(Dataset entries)
──────────────────────────────

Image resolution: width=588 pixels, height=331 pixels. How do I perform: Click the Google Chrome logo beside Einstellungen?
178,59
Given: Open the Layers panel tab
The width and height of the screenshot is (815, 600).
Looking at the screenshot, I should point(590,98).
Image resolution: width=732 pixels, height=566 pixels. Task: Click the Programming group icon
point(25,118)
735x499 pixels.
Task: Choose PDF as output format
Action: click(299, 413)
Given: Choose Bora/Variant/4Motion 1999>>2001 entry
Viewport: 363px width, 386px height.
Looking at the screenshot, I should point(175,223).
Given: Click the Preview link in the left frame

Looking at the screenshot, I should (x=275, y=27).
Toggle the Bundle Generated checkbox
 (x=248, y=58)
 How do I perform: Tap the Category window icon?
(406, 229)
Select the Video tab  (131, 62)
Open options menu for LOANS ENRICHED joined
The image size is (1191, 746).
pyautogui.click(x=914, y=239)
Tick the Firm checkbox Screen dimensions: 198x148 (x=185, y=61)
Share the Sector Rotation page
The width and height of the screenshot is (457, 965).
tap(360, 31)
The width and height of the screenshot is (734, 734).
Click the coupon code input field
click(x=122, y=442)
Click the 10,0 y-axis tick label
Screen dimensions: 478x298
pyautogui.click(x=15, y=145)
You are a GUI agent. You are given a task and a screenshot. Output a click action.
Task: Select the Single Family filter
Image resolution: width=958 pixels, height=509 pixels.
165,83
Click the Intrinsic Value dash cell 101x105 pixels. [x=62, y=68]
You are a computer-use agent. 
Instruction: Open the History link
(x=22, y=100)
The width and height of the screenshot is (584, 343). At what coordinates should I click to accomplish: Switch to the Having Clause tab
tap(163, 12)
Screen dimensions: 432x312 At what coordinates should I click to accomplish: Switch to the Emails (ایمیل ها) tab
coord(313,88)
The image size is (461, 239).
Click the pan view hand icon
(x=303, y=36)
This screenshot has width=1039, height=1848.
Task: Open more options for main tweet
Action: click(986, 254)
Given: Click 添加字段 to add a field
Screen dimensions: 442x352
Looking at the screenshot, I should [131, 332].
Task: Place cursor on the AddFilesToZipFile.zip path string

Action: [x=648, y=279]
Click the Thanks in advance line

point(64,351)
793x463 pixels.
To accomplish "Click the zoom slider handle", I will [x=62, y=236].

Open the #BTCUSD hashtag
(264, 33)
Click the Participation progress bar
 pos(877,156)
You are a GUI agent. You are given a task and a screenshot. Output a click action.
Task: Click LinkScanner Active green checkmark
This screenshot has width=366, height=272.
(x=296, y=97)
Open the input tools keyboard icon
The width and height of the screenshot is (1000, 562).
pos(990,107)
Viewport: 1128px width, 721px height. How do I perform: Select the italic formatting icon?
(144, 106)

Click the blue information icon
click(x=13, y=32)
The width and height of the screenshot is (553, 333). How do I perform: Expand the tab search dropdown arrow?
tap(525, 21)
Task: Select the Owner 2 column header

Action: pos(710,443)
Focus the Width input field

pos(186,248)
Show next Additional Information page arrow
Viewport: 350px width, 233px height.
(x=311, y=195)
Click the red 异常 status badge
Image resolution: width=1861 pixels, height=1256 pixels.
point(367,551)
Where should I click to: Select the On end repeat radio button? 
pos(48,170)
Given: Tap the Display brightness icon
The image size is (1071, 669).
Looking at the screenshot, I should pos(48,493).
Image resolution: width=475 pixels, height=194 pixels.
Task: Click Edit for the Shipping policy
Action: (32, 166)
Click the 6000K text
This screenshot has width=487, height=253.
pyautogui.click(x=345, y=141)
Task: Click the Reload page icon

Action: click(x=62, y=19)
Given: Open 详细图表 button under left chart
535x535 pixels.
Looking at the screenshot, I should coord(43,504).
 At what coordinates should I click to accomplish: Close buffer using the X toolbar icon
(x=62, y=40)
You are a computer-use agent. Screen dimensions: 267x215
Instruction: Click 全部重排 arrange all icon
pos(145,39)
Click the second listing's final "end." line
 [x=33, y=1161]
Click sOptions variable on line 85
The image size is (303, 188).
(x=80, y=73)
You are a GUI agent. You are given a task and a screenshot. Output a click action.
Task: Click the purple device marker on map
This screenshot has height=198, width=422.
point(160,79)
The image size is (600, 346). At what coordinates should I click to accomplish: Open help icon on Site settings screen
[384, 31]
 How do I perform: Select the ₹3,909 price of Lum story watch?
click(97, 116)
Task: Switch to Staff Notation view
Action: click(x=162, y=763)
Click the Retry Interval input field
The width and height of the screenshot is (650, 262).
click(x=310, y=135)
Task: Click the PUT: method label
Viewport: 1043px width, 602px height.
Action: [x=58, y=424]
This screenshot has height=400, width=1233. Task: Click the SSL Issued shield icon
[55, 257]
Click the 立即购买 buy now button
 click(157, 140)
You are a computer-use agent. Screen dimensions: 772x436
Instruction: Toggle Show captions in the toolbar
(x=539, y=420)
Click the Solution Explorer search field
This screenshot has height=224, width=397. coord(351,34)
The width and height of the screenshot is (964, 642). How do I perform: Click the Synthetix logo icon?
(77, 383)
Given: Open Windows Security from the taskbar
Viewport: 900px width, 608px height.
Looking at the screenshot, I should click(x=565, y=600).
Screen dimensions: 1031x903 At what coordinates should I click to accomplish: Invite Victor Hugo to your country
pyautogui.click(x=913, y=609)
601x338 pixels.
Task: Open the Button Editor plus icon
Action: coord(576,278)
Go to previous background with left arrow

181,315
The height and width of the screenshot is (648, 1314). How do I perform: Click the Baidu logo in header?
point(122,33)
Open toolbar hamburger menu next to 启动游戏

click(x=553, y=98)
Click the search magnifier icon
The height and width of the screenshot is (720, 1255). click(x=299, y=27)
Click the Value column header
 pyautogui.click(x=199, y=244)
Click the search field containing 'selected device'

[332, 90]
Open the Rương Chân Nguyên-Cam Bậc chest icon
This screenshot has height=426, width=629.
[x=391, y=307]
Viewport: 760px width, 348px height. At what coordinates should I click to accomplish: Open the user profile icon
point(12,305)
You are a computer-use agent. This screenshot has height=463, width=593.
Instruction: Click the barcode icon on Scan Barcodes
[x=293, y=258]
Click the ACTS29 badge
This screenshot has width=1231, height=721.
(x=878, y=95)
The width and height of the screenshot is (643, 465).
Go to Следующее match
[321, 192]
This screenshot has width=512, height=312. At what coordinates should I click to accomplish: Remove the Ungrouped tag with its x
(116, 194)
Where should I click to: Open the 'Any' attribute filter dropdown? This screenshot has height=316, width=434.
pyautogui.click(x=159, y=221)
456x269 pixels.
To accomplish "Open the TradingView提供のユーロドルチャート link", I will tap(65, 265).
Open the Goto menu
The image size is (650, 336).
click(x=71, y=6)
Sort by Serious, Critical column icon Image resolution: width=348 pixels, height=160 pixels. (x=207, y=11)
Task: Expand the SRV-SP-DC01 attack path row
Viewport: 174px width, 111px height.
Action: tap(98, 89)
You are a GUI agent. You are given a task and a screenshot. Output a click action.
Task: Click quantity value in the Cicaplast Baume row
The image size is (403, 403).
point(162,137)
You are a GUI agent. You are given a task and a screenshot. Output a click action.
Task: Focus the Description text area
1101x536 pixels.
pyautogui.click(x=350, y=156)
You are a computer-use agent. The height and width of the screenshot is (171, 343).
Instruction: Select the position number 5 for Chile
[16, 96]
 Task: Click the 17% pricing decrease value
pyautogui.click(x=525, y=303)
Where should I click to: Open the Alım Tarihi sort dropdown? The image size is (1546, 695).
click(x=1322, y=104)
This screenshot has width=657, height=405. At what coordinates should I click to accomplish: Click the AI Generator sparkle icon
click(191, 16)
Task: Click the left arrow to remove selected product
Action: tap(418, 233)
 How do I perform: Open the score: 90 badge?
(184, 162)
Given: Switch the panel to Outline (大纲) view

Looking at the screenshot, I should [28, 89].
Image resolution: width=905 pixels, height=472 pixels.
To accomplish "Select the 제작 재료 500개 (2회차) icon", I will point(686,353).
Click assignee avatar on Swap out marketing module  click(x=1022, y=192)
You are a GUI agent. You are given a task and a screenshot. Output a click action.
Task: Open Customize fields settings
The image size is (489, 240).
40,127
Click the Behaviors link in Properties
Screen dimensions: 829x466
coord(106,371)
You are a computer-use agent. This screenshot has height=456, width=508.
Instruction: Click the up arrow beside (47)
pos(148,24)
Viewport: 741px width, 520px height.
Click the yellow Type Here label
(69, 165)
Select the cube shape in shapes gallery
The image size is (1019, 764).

──────────────────────────────

**TASK OBJECTIVE**
When you reach the line that contains "The image size is (461, 239).", stop; that line and every line before it, from the very first line of the data, should be restated word for word.

**EXERCISE ANSWER**
Image resolution: width=588 pixels, height=331 pixels. How do I perform: Click the Google Chrome logo beside Einstellungen?
178,59
Given: Open the Layers panel tab
The width and height of the screenshot is (815, 600).
Looking at the screenshot, I should point(590,98).
Image resolution: width=732 pixels, height=566 pixels. Task: Click the Programming group icon
point(25,118)
735x499 pixels.
Task: Choose PDF as output format
Action: click(299, 413)
Given: Choose Bora/Variant/4Motion 1999>>2001 entry
Viewport: 363px width, 386px height.
Looking at the screenshot, I should point(175,223).
Given: Click the Preview link in the left frame

Looking at the screenshot, I should (x=275, y=27).
Toggle the Bundle Generated checkbox
 (x=248, y=58)
 How do I perform: Tap the Category window icon?
(406, 229)
Select the Video tab  (131, 62)
Open options menu for LOANS ENRICHED joined
The image size is (1191, 746).
pyautogui.click(x=914, y=239)
Tick the Firm checkbox Screen dimensions: 198x148 (x=185, y=61)
Share the Sector Rotation page
The width and height of the screenshot is (457, 965).
tap(360, 31)
The width and height of the screenshot is (734, 734).
Click the coupon code input field
click(x=122, y=442)
Click the 10,0 y-axis tick label
Screen dimensions: 478x298
pyautogui.click(x=15, y=145)
You are a GUI agent. You are given a task and a screenshot. Output a click action.
Task: Select the Single Family filter
Image resolution: width=958 pixels, height=509 pixels.
165,83
Click the Intrinsic Value dash cell 101x105 pixels. [x=62, y=68]
You are a computer-use agent. 
Instruction: Open the History link
(x=22, y=100)
The width and height of the screenshot is (584, 343). At what coordinates should I click to accomplish: Switch to the Having Clause tab
tap(163, 12)
Screen dimensions: 432x312 At what coordinates should I click to accomplish: Switch to the Emails (ایمیل ها) tab
coord(313,88)
The image size is (461, 239).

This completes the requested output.